Au Mali, la critique de la Russie devient suspecte. L’affaire Ibrahima Tamega, militant pro-démocratie retenu après l’apparition de graffitis hostiles à Moscou, illustre le paradoxe d’un pouvoir qui revendique sa souveraineté, mais tolère mal que son alliance russe soit discutée.
Au Mali, quelques mots peints sur les murs de Bamako suffisent à rappeler que désormais certains sujets sont devenus hautement sensibles. Ibrahima Tamega, militant pro-démocratie engagé pour le retour à l’ordre constitutionnel, a été interpellé le 23 mai dans la capitale malienne. Il est soupçonné d’avoir participé à l’apparition de graffitis hostiles à Moscou et aurait été maintenu plusieurs jours au commissariat du troisième arrondissement de Bamako. Selon les informations disponibles, ses soutiens dénoncent une garde à vue prolongée au-delà des délais légaux.

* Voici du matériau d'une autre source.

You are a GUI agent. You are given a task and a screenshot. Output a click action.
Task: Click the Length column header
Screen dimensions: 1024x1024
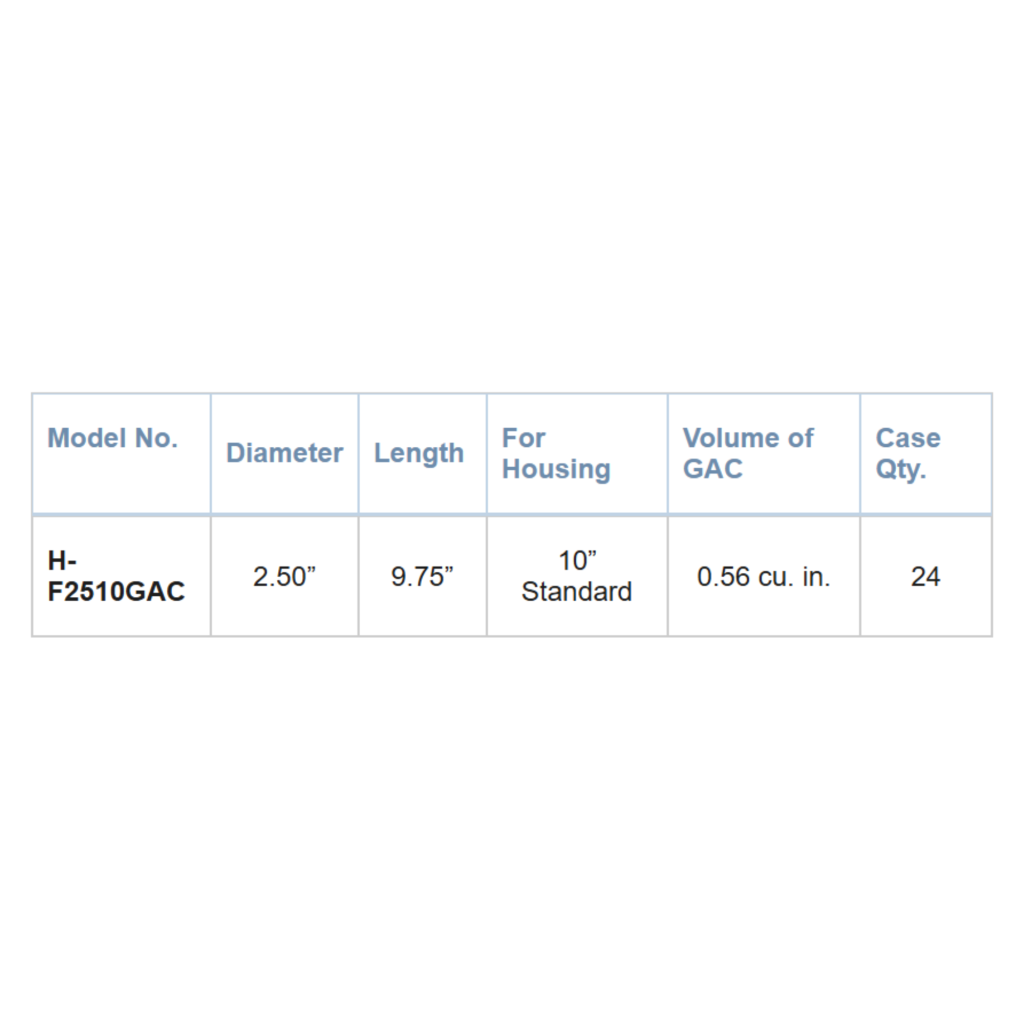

L’affaire pourrait sembler mineure, mais elle est en réalité très politique. Car depuis la rupture avec Paris, le pouvoir malien a fait de son rapprochement avec Moscou l’un des piliers de son récit souverainiste. La Russie est présentée comme le partenaire qui respecte Bamako, qui ne donne pas de leçons et qui accompagne les Forces armées maliennes dans leur reconquête du territoire. Il n’y a pas d’autres récits possibles. Pourtant les dernières semaines ont montré quelques signes de faiblesses côté russe.
La souveraineté, mais pas la contestation
Au nom de la souveraineté nationale, les autorités maliennes revendiquent le droit de choisir librement leurs alliances. Mais cette souveraineté devrait aussi inclure le droit, pour les Maliens, de questionner ces choix. Or, dès que la critique vise la Russie, le ton change.
Pourtant, pendant des années, les slogans hostiles à la France ont été tolérés, parfois même portés par une partie de l’opinion publique et du discours officiel. Ils s’inscrivaient dans une séquence de rupture avec l’ancienne puissance coloniale. Mais les graffitis anti-russes, eux, semblent franchir une ligne rouge. Comme si le rejet d’une influence étrangère était légitime lorsqu’il visait Paris, mais dangereux lorsqu’il concernait Moscou.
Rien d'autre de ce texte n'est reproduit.